You can’t paper over a schism. Schism’s are more than disagreements, issues, arguments, or “agree to disagree” sorts of things. They are Grand Canyon wide and deep. I know for several generations there was one in my family. It was a dispute over several square yards of soil in a foreign land – a cemetery plot. At some point, a controversy developed over who could get buried in the plot.
Now seriously, how many bodies can you squeeze into even a generous family plot? It’s not like they had an entire cemetery. So family members numbering scores settled in for a dispute over perhaps two or three burials. Cousins sought to derogate cousins; uncles grew nervous about the future posthumous habitation.
For several generations, this went on. And the family grew ever more fractured. Then, a new dispute opened up in this country.

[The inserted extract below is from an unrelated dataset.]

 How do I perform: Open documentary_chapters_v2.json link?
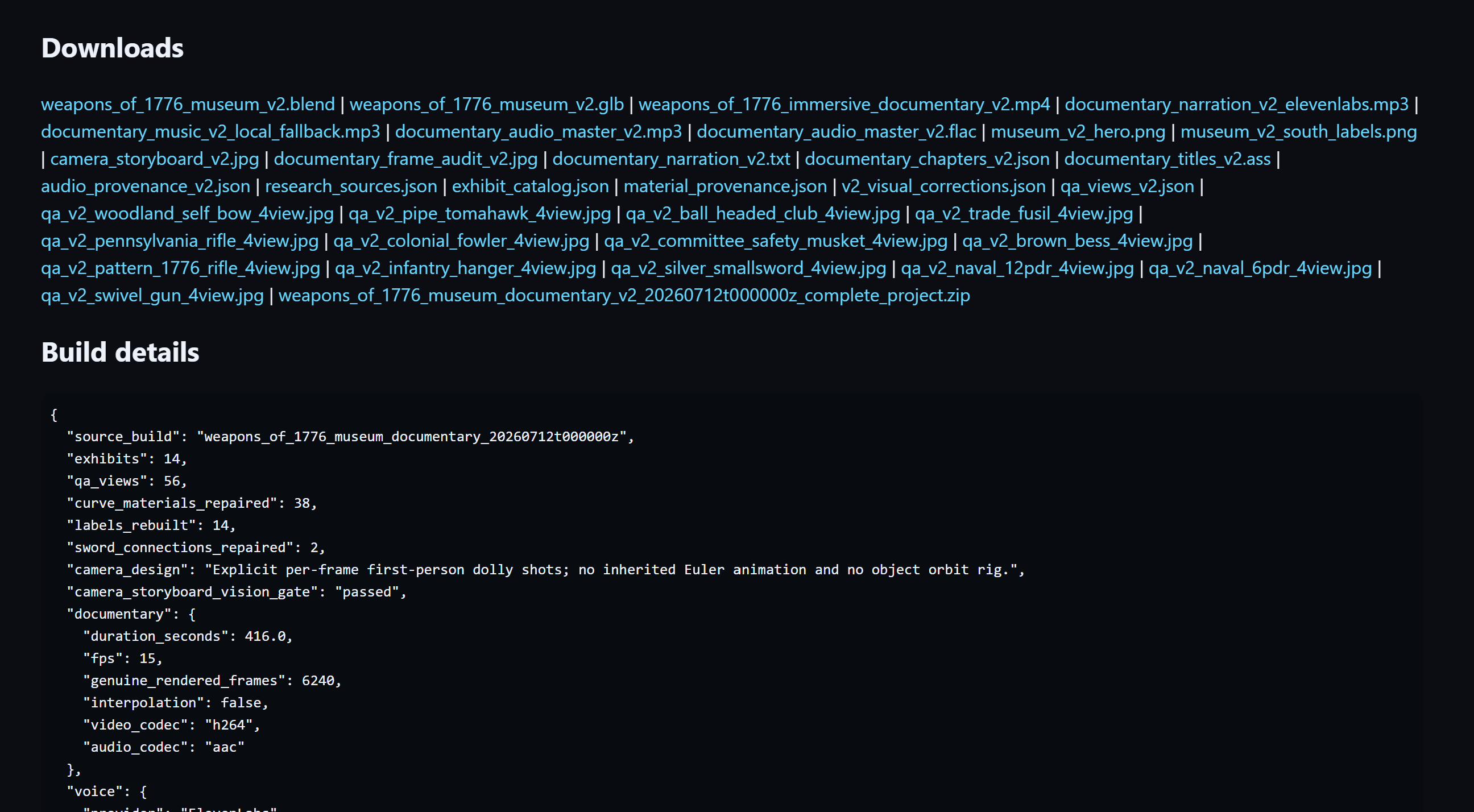click(x=927, y=159)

Younger family members did not know where the heck the damned plot was anyway!
At last, the contact between parts of the family grew so diffuse that they lost track of each other deliberately or on purpose.
My uncle was the last person in my immediate family in on the secret. An elderly great aunt had confided it to him just before she died. Having gained wisdom with age, he kept it secret and did not share it with more fractious members of our family. Before he died, he made me consent never to pursue the family vendetta of the burial plot. I asked him where it was – “Louis, it’s better that you never know. Promise me that you won’t research this.” So I promised.
That’s how schisms die; the memory and relevance slip away. Someone decides to lower it quietly into the ground and shovel dirt on top of it. Preferably, it happens late on a moonless night – because there will always be someone with a grudge waiting to dig the Grand Canyon at a well-attended funeral.